## Start Material to process

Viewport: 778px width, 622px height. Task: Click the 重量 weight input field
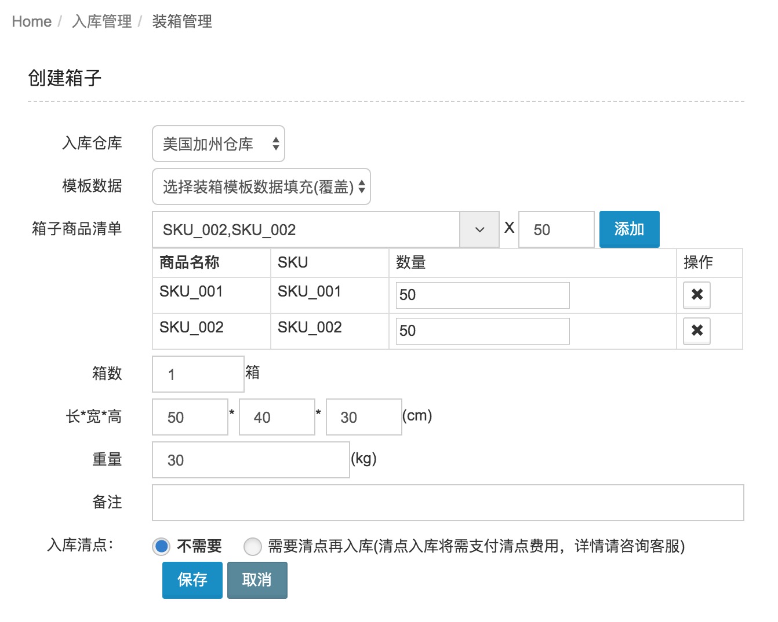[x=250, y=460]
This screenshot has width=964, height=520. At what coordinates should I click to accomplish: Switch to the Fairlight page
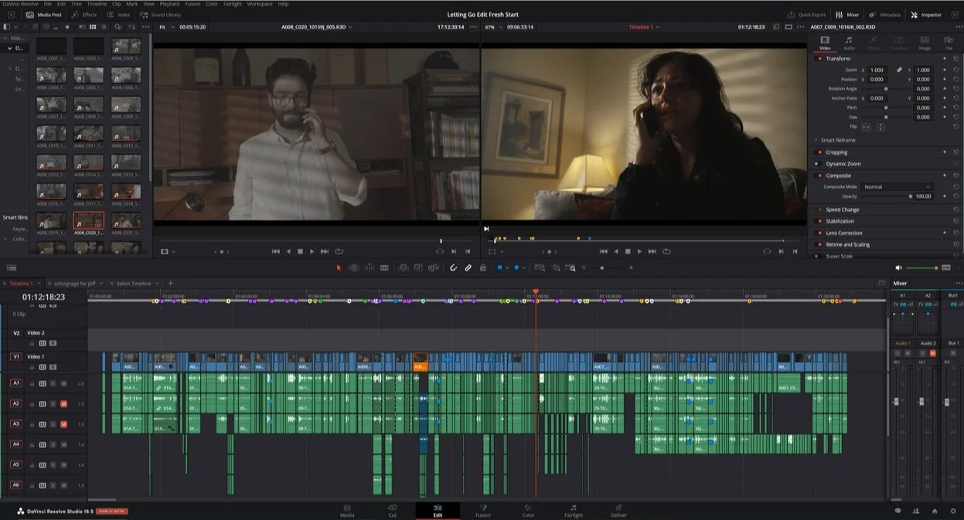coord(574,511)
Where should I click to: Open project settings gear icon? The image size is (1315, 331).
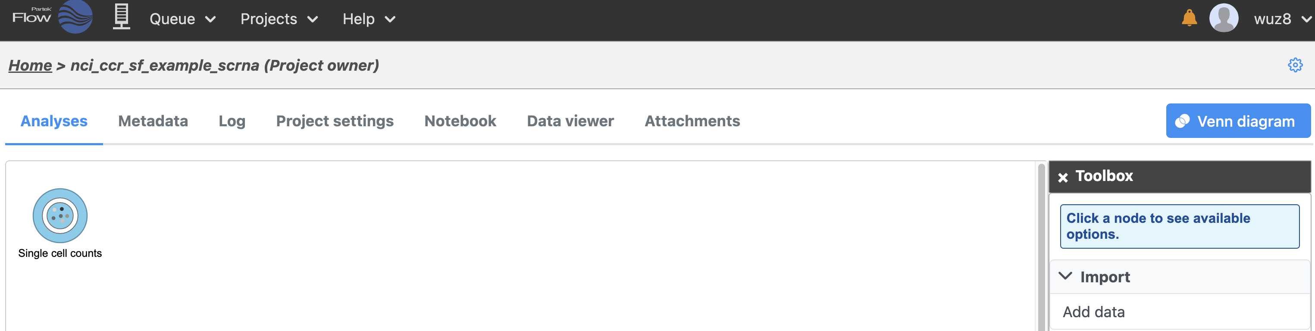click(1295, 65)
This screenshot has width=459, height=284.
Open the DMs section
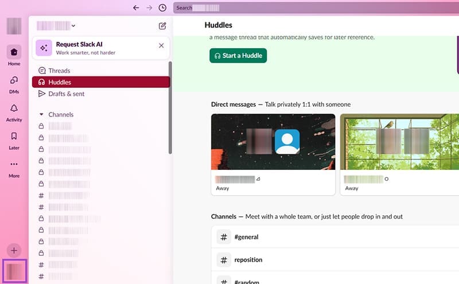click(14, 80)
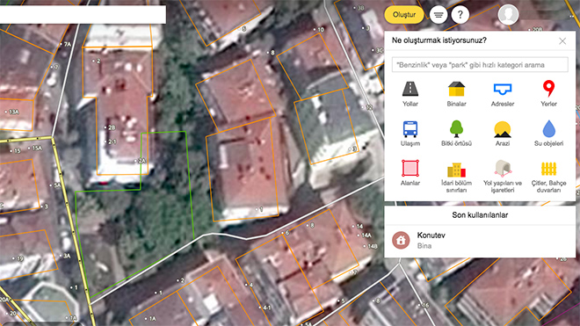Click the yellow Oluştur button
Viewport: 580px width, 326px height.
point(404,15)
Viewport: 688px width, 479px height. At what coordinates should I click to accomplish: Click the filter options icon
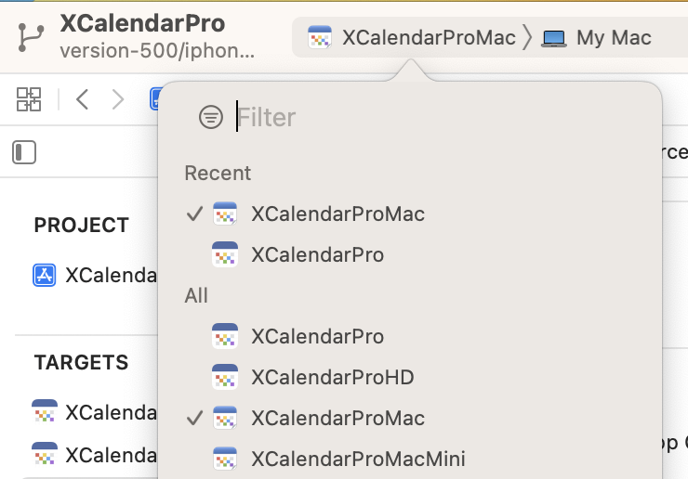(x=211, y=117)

## End Material to process
## Start Material to process

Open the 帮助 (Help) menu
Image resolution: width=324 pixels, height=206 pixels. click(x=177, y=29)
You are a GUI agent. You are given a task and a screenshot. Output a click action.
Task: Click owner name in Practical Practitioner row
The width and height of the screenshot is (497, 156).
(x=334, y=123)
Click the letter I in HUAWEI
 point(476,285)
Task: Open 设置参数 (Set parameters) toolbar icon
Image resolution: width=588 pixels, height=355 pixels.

## End Material to process

What to do —
Lay out the records as a numbered list. Start with the line that contains "Viewport: 778px width, 622px" and go on through the line that contains "coord(574,511)", dropping blank lines and leaving out the pictures.

Solved exercise —
1. Viewport: 778px width, 622px height. Task: Click the 重量 weight input field
2. [x=250, y=460]
3. This screenshot has width=964, height=520. At what coordinates should I click to accomplish: Switch to the Fairlight page
4. coord(574,511)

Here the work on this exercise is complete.